(Job 1)
Express the entries from the start down through the line containing "Click the './example'" as a JSON list of strings, one string per line, leaving out blank lines. Include both end lines and nothing else.

(Reading passage)
Define obstacles

A robot arm that knows nothing about its surroundings plans the shortest path to its target, even if that path goes through a table, a wall, or another piece of equipment. The motion planner has no way to know that certain regions of space are occupied unless you tell it.

By defining obstacles (tables, walls, posts, equipment, and other fixtures in your workspace) you give the motion planner the information it needs to plan collision-free paths. The planner routes the arm around obstacles, and if no collision-free path exists, it returns an error rather than commanding a dangerous motion.

Concepts

Geometry types

Viam supports five geometry types for defining obstacles. The three primitives are the most commonly used:

Each geometry has a center point (pose) that defines where it sits in space. The pose is relative to a reference frame, typically the world frame. Geometry configs also support translation and orientation offsets to shift the shape relative to the frame origin.

You do not need to model every surface detail of an obstacle. Approximate shapes that fully enclose the real object are safer and work better with the motion planner.

(Available records)
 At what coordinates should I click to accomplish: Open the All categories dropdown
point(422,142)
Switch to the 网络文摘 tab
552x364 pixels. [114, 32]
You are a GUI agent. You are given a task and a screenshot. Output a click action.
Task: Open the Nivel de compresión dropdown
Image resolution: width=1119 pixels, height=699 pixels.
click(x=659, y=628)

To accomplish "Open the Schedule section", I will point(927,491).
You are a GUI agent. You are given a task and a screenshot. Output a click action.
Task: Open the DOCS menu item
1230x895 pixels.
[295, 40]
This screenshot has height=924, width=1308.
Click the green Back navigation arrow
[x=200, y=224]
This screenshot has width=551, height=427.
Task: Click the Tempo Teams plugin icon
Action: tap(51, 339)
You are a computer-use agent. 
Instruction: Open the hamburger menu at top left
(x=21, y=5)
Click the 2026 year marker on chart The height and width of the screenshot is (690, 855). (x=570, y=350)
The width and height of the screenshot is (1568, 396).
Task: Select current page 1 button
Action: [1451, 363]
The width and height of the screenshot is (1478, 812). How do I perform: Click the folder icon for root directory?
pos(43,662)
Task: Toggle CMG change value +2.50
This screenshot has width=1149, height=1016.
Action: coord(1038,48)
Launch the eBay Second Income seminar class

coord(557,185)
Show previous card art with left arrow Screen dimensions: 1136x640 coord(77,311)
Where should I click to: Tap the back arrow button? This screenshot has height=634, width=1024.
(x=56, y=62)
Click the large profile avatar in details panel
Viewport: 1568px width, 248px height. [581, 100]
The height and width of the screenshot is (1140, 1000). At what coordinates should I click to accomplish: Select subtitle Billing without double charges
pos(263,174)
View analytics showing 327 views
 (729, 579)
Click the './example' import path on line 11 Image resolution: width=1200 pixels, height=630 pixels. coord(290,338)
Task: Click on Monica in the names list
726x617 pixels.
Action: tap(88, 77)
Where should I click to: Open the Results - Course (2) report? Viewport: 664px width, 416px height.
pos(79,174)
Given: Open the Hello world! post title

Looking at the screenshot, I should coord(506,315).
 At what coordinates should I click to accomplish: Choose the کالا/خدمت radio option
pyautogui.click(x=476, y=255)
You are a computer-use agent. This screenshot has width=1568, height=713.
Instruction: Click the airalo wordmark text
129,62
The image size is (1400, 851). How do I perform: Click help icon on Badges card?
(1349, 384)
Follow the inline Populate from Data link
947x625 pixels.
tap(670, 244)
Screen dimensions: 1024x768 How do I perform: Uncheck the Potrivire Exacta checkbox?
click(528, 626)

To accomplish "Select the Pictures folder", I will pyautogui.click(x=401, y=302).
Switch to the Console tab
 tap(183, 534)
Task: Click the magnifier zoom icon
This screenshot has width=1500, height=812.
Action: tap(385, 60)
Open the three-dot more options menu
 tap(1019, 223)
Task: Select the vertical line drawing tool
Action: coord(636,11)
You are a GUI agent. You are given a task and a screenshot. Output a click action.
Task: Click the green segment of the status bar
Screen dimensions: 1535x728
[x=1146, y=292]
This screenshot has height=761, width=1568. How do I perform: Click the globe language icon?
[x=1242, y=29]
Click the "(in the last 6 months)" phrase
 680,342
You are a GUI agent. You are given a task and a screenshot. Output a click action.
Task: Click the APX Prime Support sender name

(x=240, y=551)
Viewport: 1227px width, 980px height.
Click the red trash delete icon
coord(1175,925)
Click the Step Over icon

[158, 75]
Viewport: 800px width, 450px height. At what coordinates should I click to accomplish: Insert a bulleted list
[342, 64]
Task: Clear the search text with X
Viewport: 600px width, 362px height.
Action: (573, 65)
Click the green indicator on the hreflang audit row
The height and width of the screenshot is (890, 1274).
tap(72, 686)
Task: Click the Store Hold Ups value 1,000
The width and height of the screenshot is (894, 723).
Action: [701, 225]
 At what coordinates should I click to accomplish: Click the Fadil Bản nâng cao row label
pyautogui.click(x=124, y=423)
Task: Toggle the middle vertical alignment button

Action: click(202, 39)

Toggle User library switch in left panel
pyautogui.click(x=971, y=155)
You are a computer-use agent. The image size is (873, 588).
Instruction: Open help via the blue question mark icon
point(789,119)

(Job 2)
Decide whether each statement agrees with the passage on defining obstacles, answering yes or no and quoting the words of the passage that settle it. (a) When no collision-free path exists, the planner commands the shortest motion anyway. (b) A geometry's pose is relative to a reference frame, typically the world frame. (c) Every surface detail of an obstacle has to be modeled.

(Final answer 1)
[
  " At what coordinates should I click to accomplish: Open the All categories dropdown",
  "point(422,142)",
  "Switch to the 网络文摘 tab",
  "552x364 pixels. [114, 32]",
  "You are a GUI agent. You are given a task and a screenshot. Output a click action.",
  "Task: Open the Nivel de compresión dropdown",
  "Image resolution: width=1119 pixels, height=699 pixels.",
  "click(x=659, y=628)",
  "To accomplish \"Open the Schedule section\", I will point(927,491).",
  "You are a GUI agent. You are given a task and a screenshot. Output a click action.",
  "Task: Open the DOCS menu item",
  "1230x895 pixels.",
  "[295, 40]",
  "This screenshot has height=924, width=1308.",
  "Click the green Back navigation arrow",
  "[x=200, y=224]",
  "This screenshot has width=551, height=427.",
  "Task: Click the Tempo Teams plugin icon",
  "Action: tap(51, 339)",
  "You are a computer-use agent. ",
  "Instruction: Open the hamburger menu at top left",
  "(x=21, y=5)",
  "Click the 2026 year marker on chart The height and width of the screenshot is (690, 855). (x=570, y=350)",
  "The width and height of the screenshot is (1568, 396).",
  "Task: Select current page 1 button",
  "Action: [1451, 363]",
  "The width and height of the screenshot is (1478, 812). How do I perform: Click the folder icon for root directory?",
  "pos(43,662)",
  "Task: Toggle CMG change value +2.50",
  "This screenshot has width=1149, height=1016.",
  "Action: coord(1038,48)",
  "Launch the eBay Second Income seminar class",
  "coord(557,185)",
  "Show previous card art with left arrow Screen dimensions: 1136x640 coord(77,311)",
  "Where should I click to: Tap the back arrow button? This screenshot has height=634, width=1024.",
  "(x=56, y=62)",
  "Click the large profile avatar in details panel",
  "Viewport: 1568px width, 248px height. [581, 100]",
  "The height and width of the screenshot is (1140, 1000). At what coordinates should I click to accomplish: Select subtitle Billing without double charges",
  "pos(263,174)",
  "View analytics showing 327 views",
  " (729, 579)",
  "Click the './example' import path on line 11 Image resolution: width=1200 pixels, height=630 pixels. coord(290,338)"
]

(Final answer 2)
(a) No: "if no collision-free path exists, it returns an error rather than commanding a dangerous motion."
(b) Yes: "The pose is relative to a reference frame, typically the world frame."
(c) No: "You do not need to model every surface detail of an obstacle."